RACISM IN EUROPE IN THE AGE OF OBAMA
By Lee Jasper
Tuesday, May 24, 2011.
I don’t think I will ever forget the election of President Obama. I was celebrating my birthday with friends at a special US election night party as the results came tumbling in demonstrating a huge landslide for President Barack Hussein Obama. I had never believed I would witness such an event in my lifetime. I felt moved by the poignancy of the movement representing it did as the culmination for many of one aspect of the dream of Dr Martin Luther King.
The incredibly high expectations of what just one black man, even in the office of President, could reasonably achieve was always going to lead to some level of disappointment. In looking at the President’s first term in office he remains I believe a force for good.
Having said that, I seriously disagree with some aspects of his foreign and domestic policies particularly on the unacceptable state racism of Israel and Australia, his failure to tackle the inner city economic apartheid faced by too many poor African Americans.
The President and the beautiful first Lady Michelle Obama begin their European tour with a visit to Ireland the birthplace of his great great-grandfather.
In Europe, the president enjoys spectacular high approval ratings in most cases higher rating than those enjoyed by European heads of state including our own David Cameron. President Obama is hugely popular in Europe.
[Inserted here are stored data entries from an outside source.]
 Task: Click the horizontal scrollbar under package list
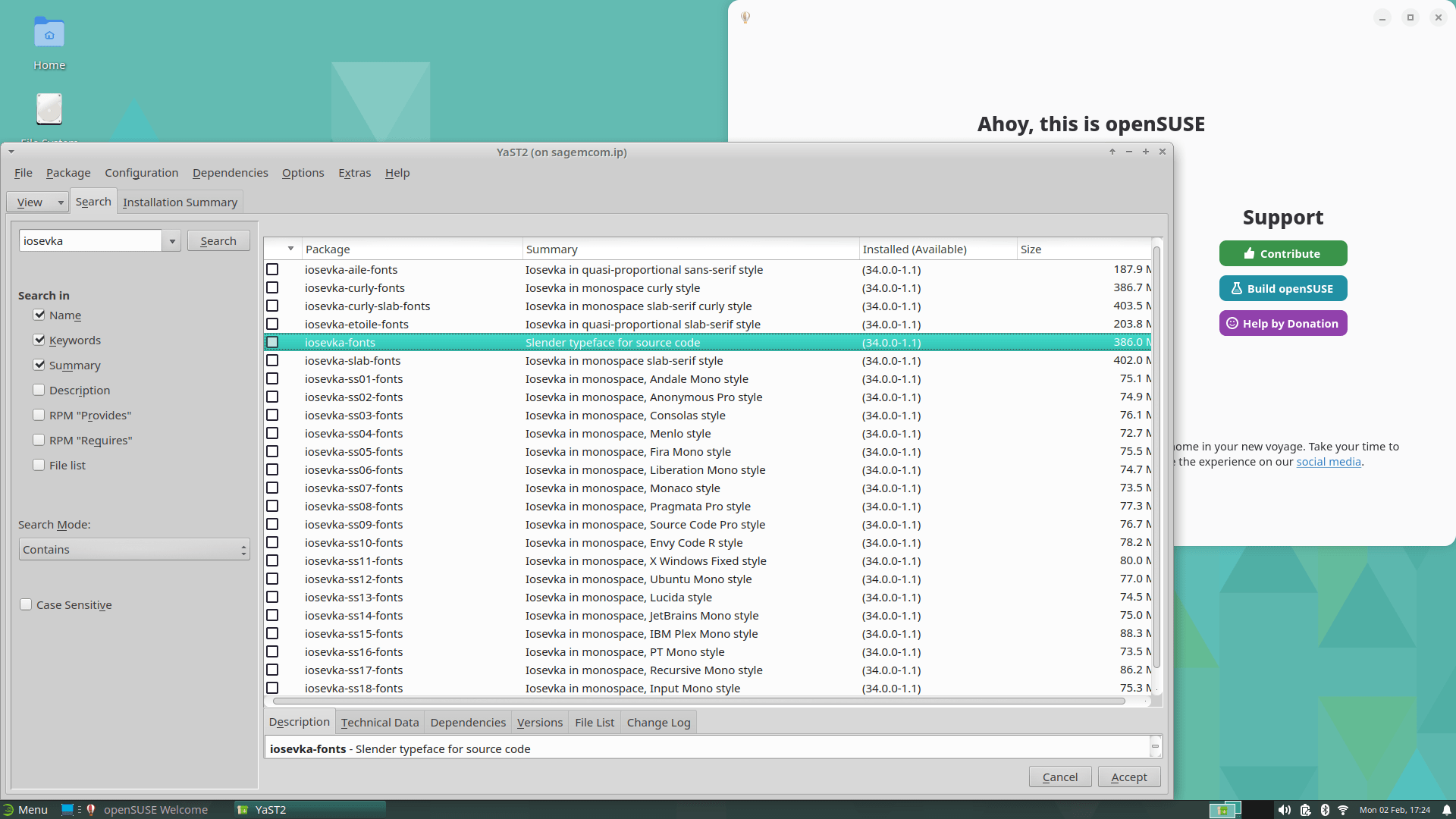pos(698,701)
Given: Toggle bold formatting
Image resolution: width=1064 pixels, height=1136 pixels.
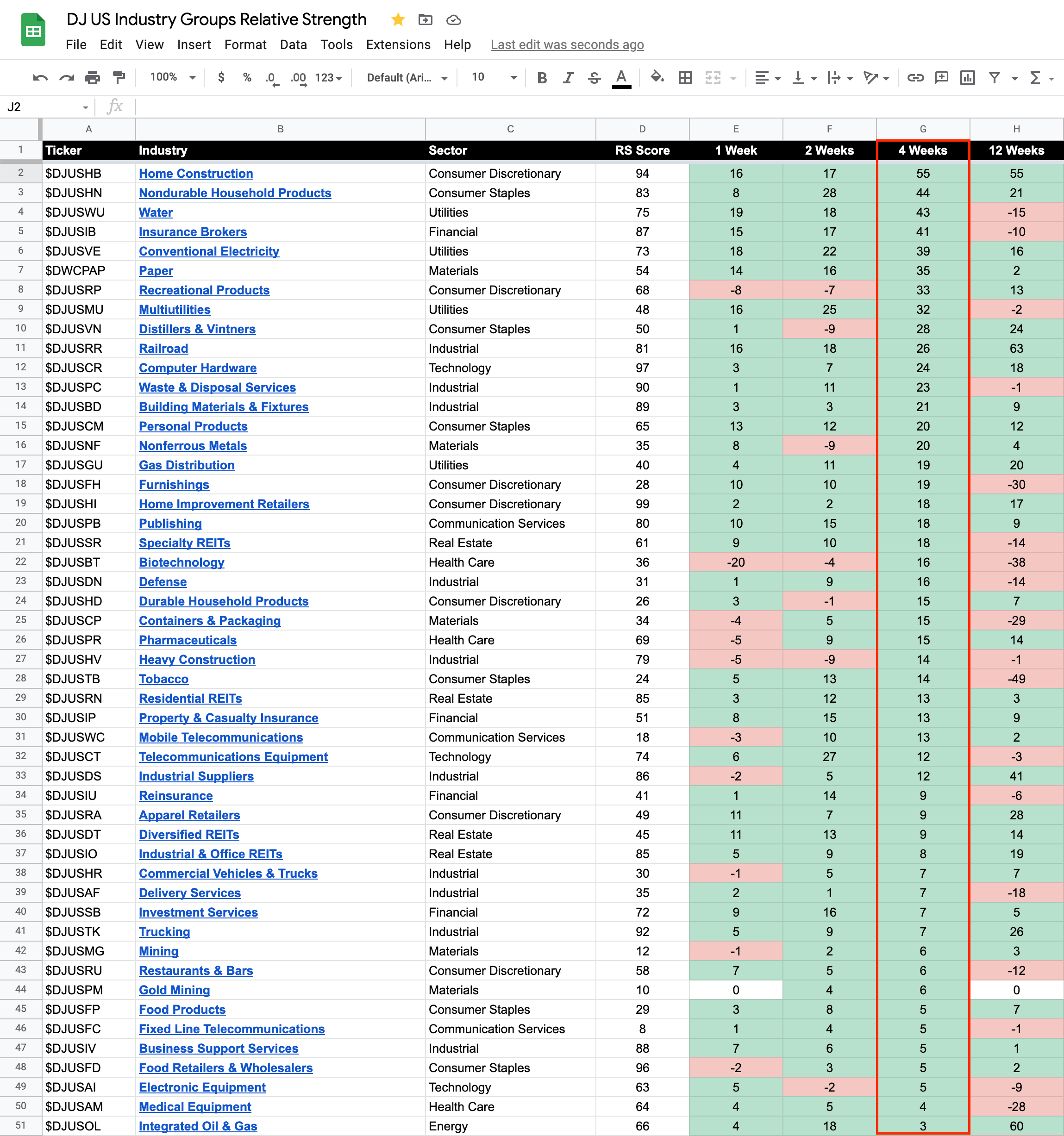Looking at the screenshot, I should (x=542, y=78).
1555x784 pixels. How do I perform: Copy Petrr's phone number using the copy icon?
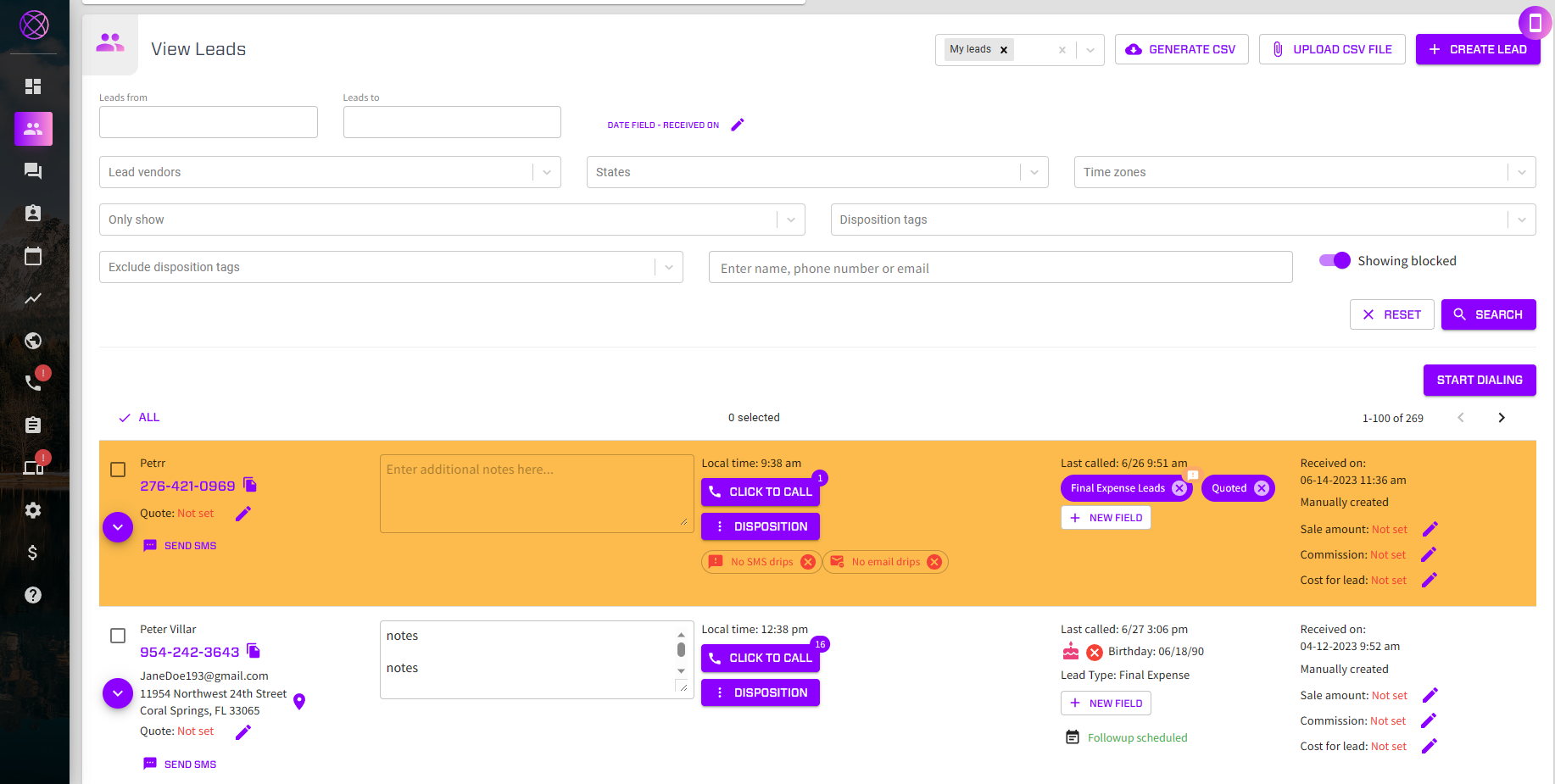click(251, 485)
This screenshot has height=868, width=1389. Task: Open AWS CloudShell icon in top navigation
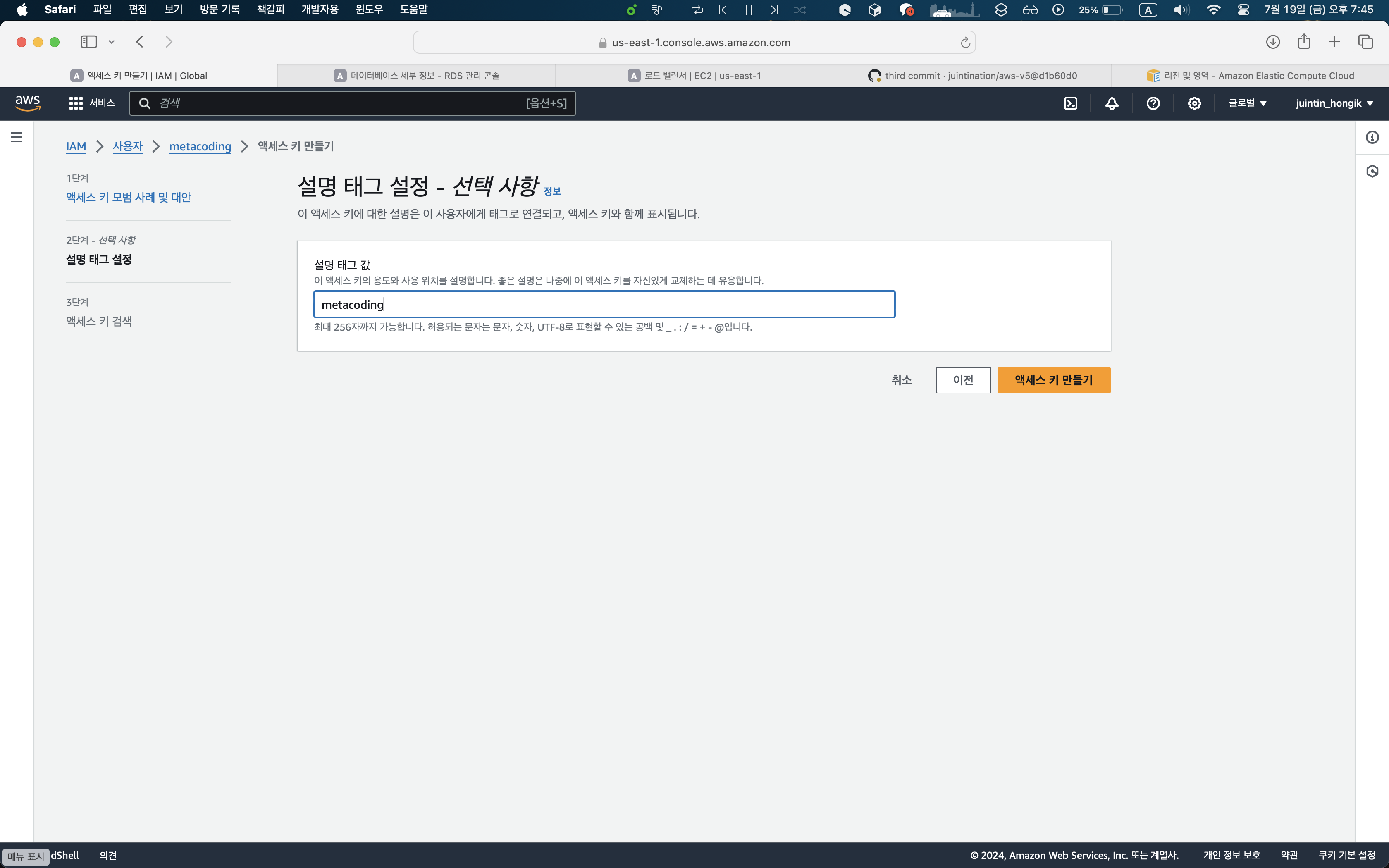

So the scene is set for a tour that no doubt will be successful. As the President meets with our own Prime Minister no doubt the issues of Afghanistan and Libya, Syria and Israel and the global economy will loom large on the agenda.
I addition to these issues there are other issues that in my own humble opinion should be up for discussion.
First the frightening reality of relentless increase of racism across Europe. It has to be of concern to the President that outside of his own agenda Europe is witnessing a huge revival in extreme right wing and unashamedly and sometime viciously right wing and racist parties. France, Italy, Germany, Denmark, Sweden among others are becoming increasingly antebellum in their attitudes towards black Europeans and Muslims.
Racist attacks and Islamophobia are on the rise right across Europe. Black people are being brutally murdered right across Europe by white racist mobs in ever increasing numbers. Islam as a religion in being driven scapegoated and driven underground by the banning of the building of mosques and the wearing of burkha’s.
The President should be concerned that the rights of some estimated 25 Million people of African descent and millions of Muslims are being swept up in a fevered hysteria that passes for reasoned debate on multiculturalism in Europe. The President should condemn the rise of European racism and take on those European leaders who whilst championing human rights of those abroad continue to allow fundamental human rights abuses at home.
The President should reinforce and remind the European leaders that one the most important and progressive aspects of American society is the reality that regardless of wherever you come from you too can be an American.
Here in the UK, although Cameron and the nation speak the words and can articulate the theoretical conception of an inclusive one nation citizenship, in reality there remains a strong cultural perspective that designates black people and Muslims as people deeply problematic. Black people and Muslims are seen as being culturally at odds with largely mythical and ever changing notion of “British values”.
Black people in Britain are tolerated whilst in the US whatever else one may say all nationalities regardless of race are accepted as being part of the American family.
He ought to make mention of Cameron’s blindingly white Cabinet and the fact that our Civil Service remains essentially white Englishmen’s private club. That Black unemployment in 2006 in the UK was 16% higher than that of whites. That figure today, in the wake of public sector cuts and the disproportionate impact upon black women is now pushing 20%. Black youth unemployment is I believe today is 60% on average and much higher in some inner city areas.
He should challenge Europe’s racist and hypocritical response to those thousands of African refugees seeking sanctuary in Europe from war, despotism and poverty. In particular, he should address the fact that Italy and France recently left a 61 Africans including two babies who were to starve to death on the high seas despite both nations being completely aware of their desperate plight. He should demand a humanitarian response from Europe and condemn the stinking and violent arrogance of European racism.
He should also point out that whilst not a solution to all of its problems America’s commitment to the principle of restorative justice expressed in the adoption of affirmative action legislation created the conditions where it became possible for an African American to get elected to the office of President. He should pressure Cameron to extend the affirmative action principles enshrined in the Northern Ireland Fair Employment Act to mainland Britain.
He could help by naming and shaming those US-based companies who operate in Europe who are fabulously diverse in the US but who leave their commitment to race equality in a briefcase at John F Kennedy airport. These companies revert to their all white default employment setting on arrival in Europe. He could announce that these firms must adopt serious diversity policies here in Europe.
No doubt the agenda of the Middle East and North Africa along with issues that effect the global economy will dominate discussions however the only thing more frightening than the rise of European racism is the American ignorance of problem.